Indikator Politik juga merilis hasil survei yang menyebut bahwa demokrasi Indonesia mengalami kemerosotan dengan 79.6% publik cenderung setuju atau sangat setuju bahwa saat ini warga makin takut menyuarakan pendapat. 73.8% masyarakat merasa makin sulit berdemonstrasi atau melakukan protes. 57.7% menilai aparat makin semena-mena menangkap warga yang berbeda pandangan politiknya dengan penguasa. IDI (Indeks Demokrasi Indonesia) pada 2019 menyebut bahwa ancaman dan penggunaan kekerasan serta pembatasan kebebasan berpendapat mendapat skala 57,35 yang berarti buruk.
Kebebasan pendapat yang semakin diberangus tampak juga pada kasus kasus lain, yang juga turut mendorong merosotnya nilai-nilai HAM dalam sebuah negara demokratis. Beberapa waktu lalu, Ismail Ahmad warga Maluku Utara diamankan polisi untuk dimintai keterangan atas unggahan goyonan Gus Dur tentang “3 polisi jujur” di media sosialnya. Ahmad pun sempat diminta untuk wajib lapor selama beberapa hari, dan akhirnya meminta maaf karena merasa telah merendahkan institusi Polri.
Dari hal ini tampak polisi over sensitive dan anti kritik dengan menganggap serius hingga memproses sebuah guyonan dan kritik dari masyarakat. Hal ini pun sejalan dengan teguran dari Mabes Polri yang mengingatkan Mapolres Sula agar tidak terlalu serius menanggapi guyonan masyarakat.

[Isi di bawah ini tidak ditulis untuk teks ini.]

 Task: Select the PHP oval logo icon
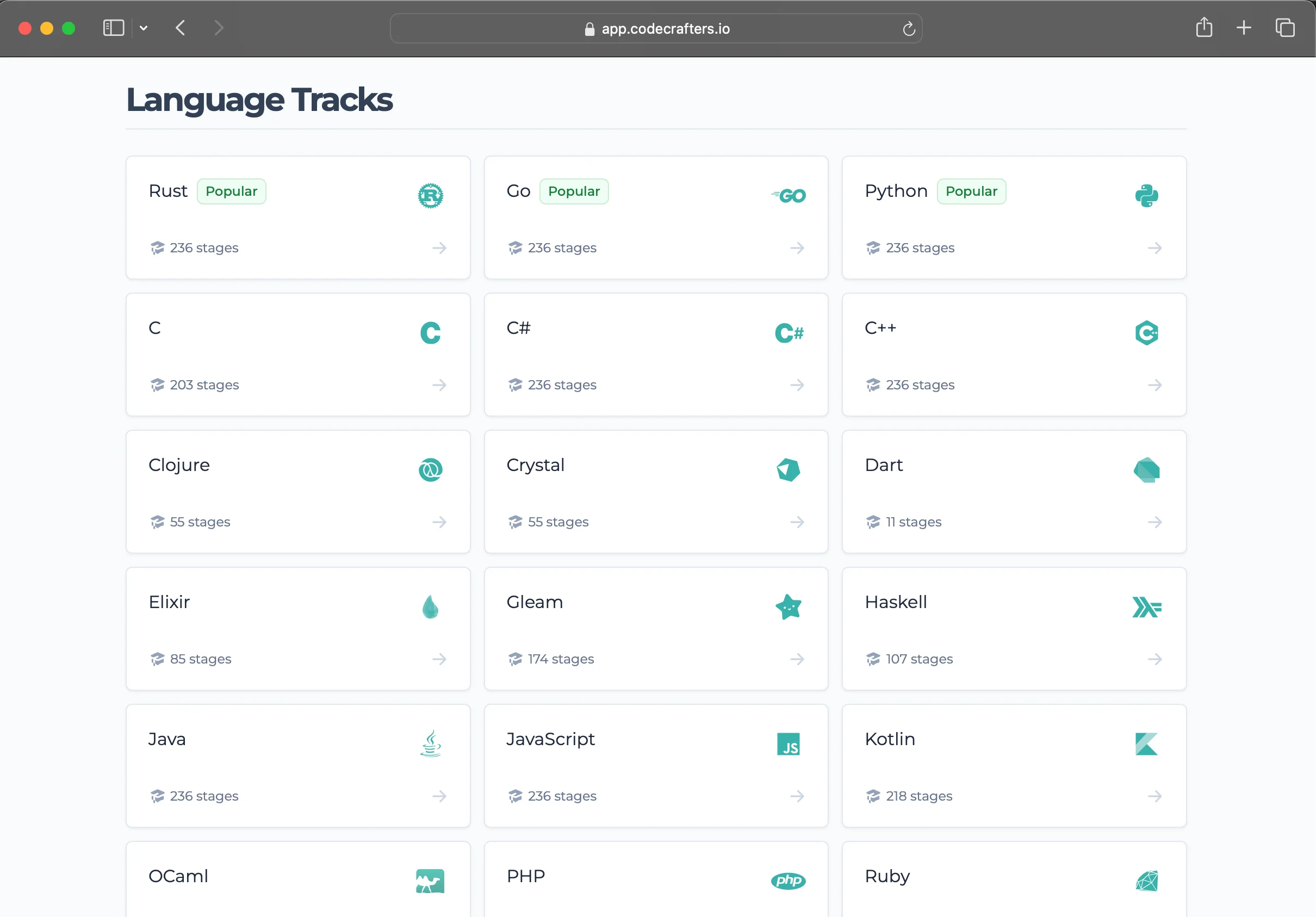point(788,881)
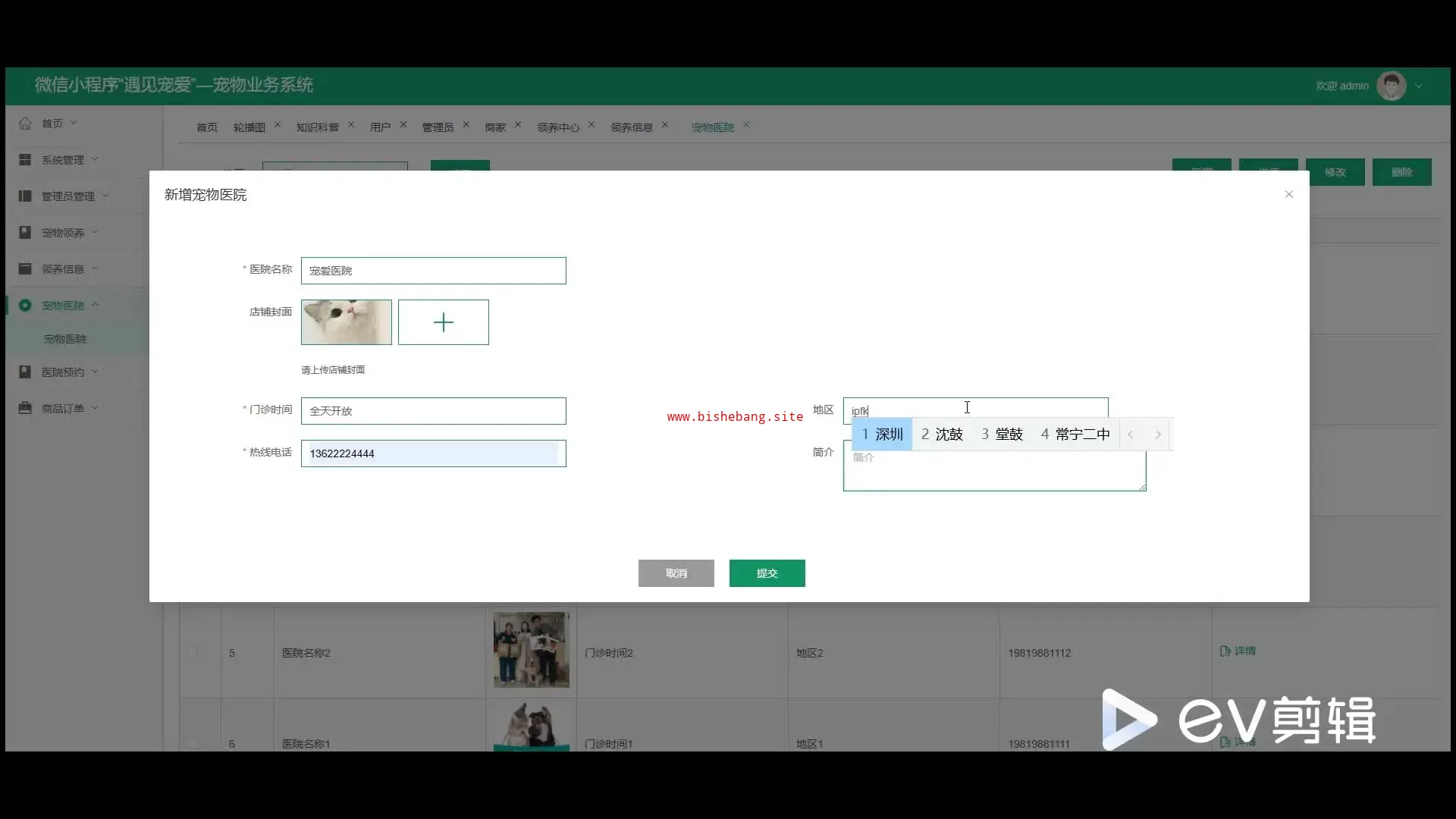Viewport: 1456px width, 819px height.
Task: Click the 商品订单 briefcase icon
Action: coord(25,408)
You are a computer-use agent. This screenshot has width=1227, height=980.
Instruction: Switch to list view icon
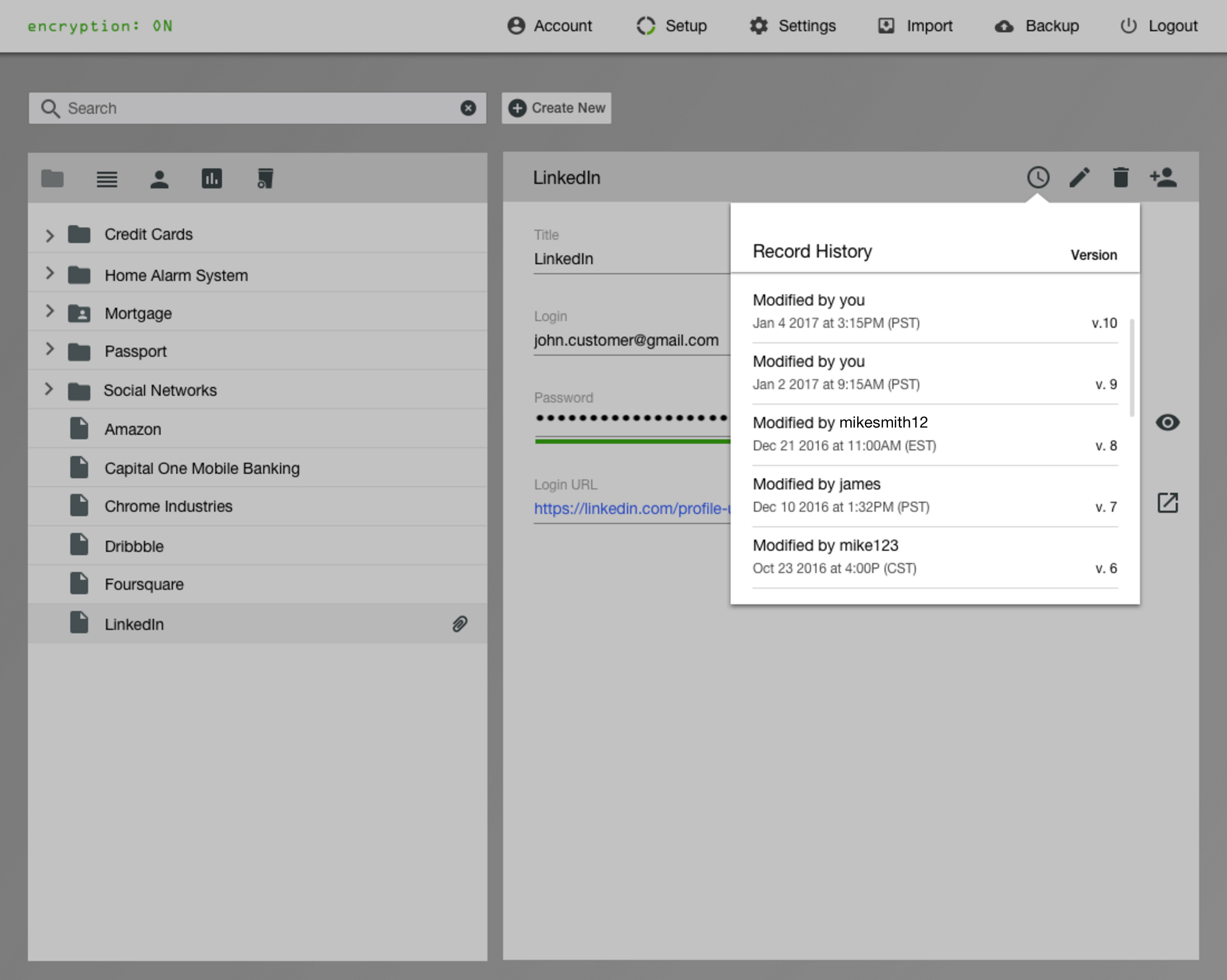click(x=107, y=179)
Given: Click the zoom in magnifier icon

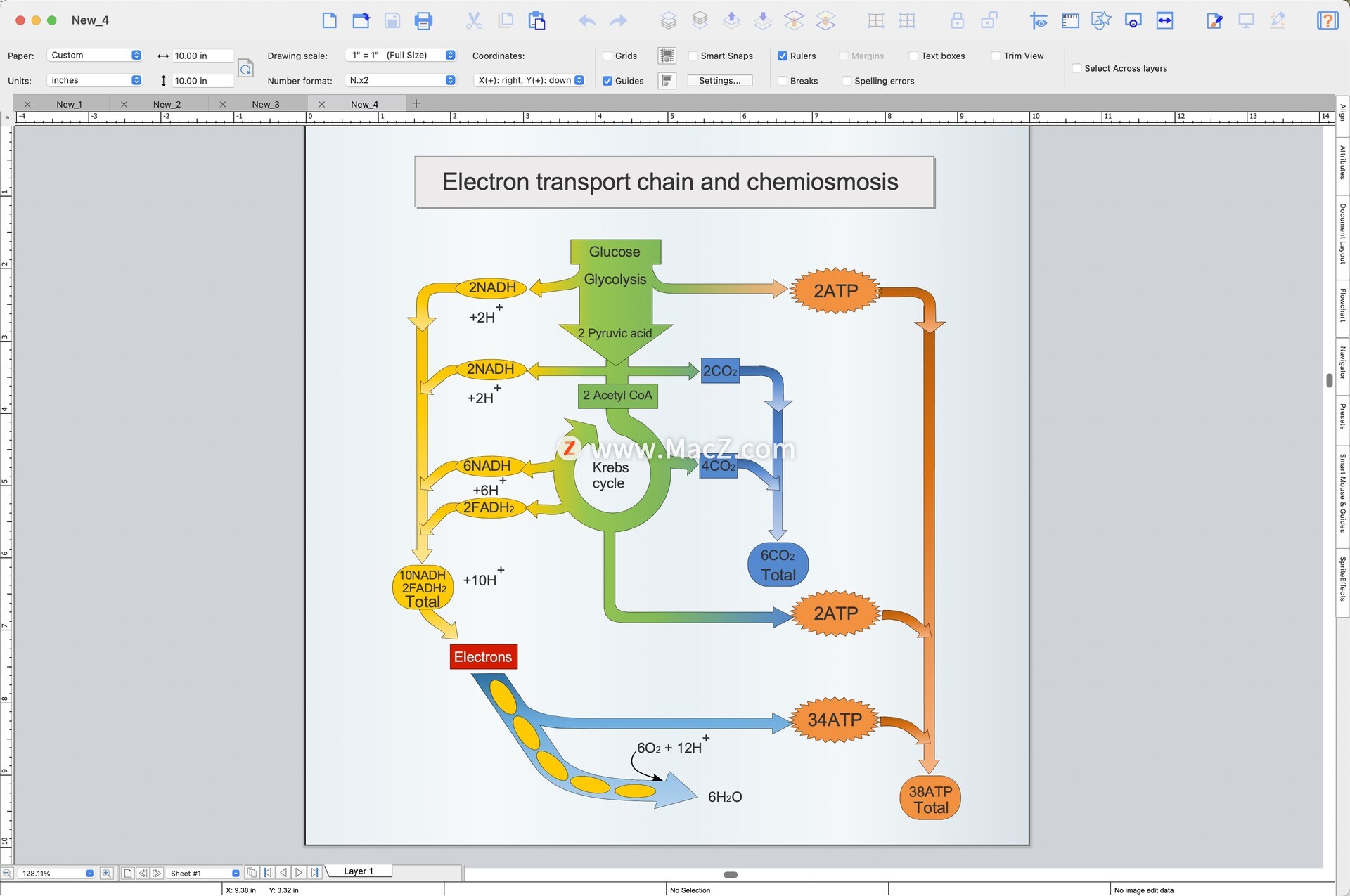Looking at the screenshot, I should click(106, 873).
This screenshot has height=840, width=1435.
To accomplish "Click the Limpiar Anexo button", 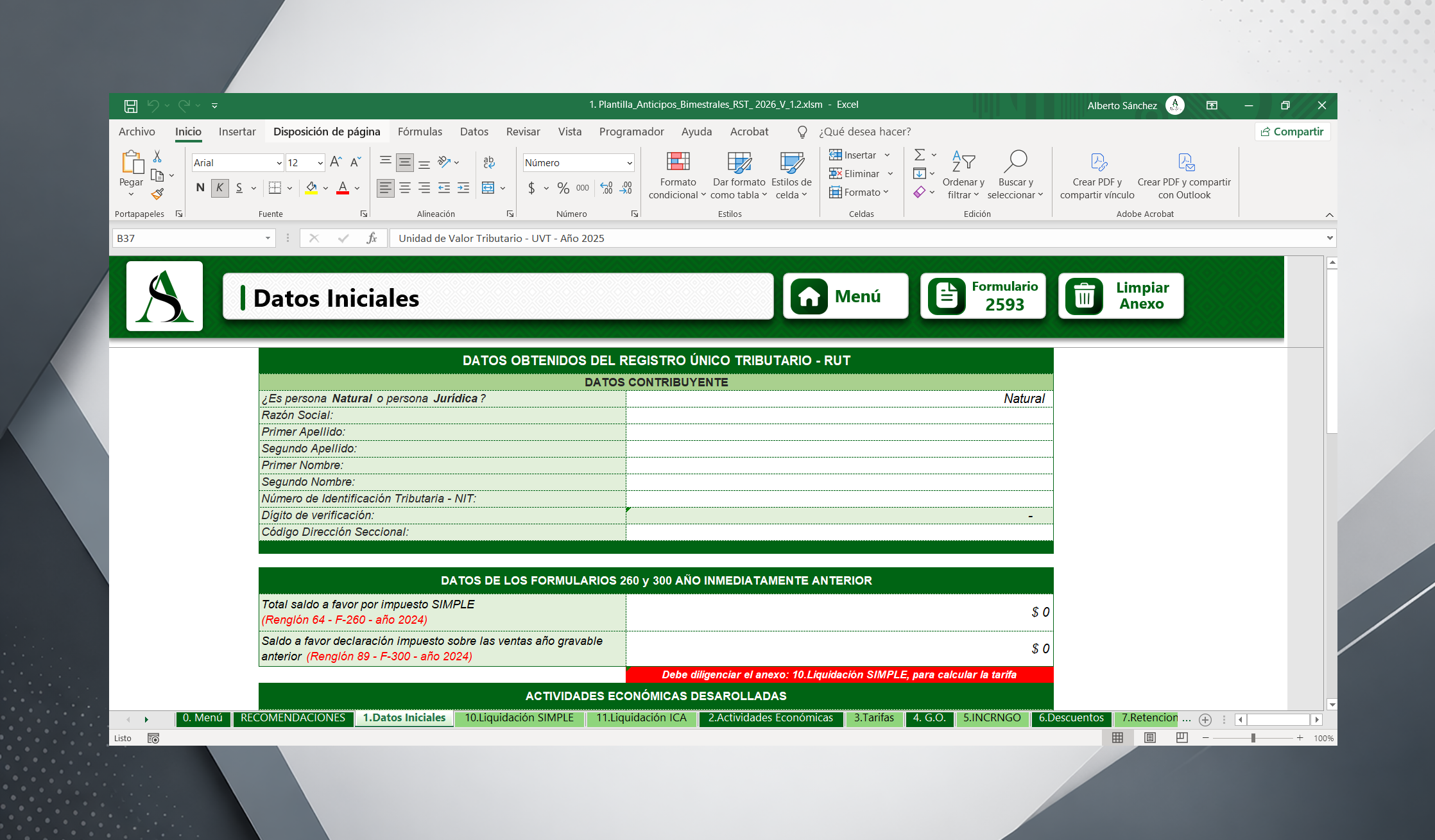I will point(1121,296).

Pembatasan berpendapat ini tampaknya juga menyerang ruang-ruang diskusi, adanya serangan teror hingga ancaman pembunuhan kepada para panita acara diskusi “Persoalan Pemecatan Presiden di Tengah Pandemi” yang akan digelar CLS FH UGM, yang kemudian mengakibatkan diskusi tersebut batal diselenggarakan. Meskipun, Menkopolhukam Mahfud MD telah menyanggah anggapan pelarangan itu dilakukan oleh pemerintah. Namun hal ini telah menunjukan bahwa kebebasan berpendapat tampaknya juga coba dikekang.
Dalam ranah digital juga mengalami hal yang sama. Peristiwa shutdown internet di papua juga menunjukan bahwa pemerintah telah bertindak represif pada ranah digital. Pemerintah berdalih keadaan darurat, sehingga Kominfo men-shutdown internet sehingga menghambat akses informasi kondisi yang terjadi di papua. Hal ini justru terkesan menutupi apa yang terjadi sehingga kontrol publik melalui pers terhalang. Kemudian kita tidak dapat mengetahui apakah aparat dalam mengendalikan kondisi keamanan di Papua melanggar HAM atau tidak, begitu pula sebaliknya. Mereka yang di Papua tidak dapat mengabarkan apa yang mereka alami.
Beberapa peristiwa tersebut tampaknya telah menjadi bukti yang juga sejalan dengan hasil dari lembaga survei yang menatakan bahwa demokrasi di Indonesia mengalami kemunduran. Kebebasan yang telah didapatkan pasca revormasi tampak mulai menurun dan mencoba dikekang kembali secara perlahan, pemerintah tampak kembali menjalankan sistem otoritarianisme.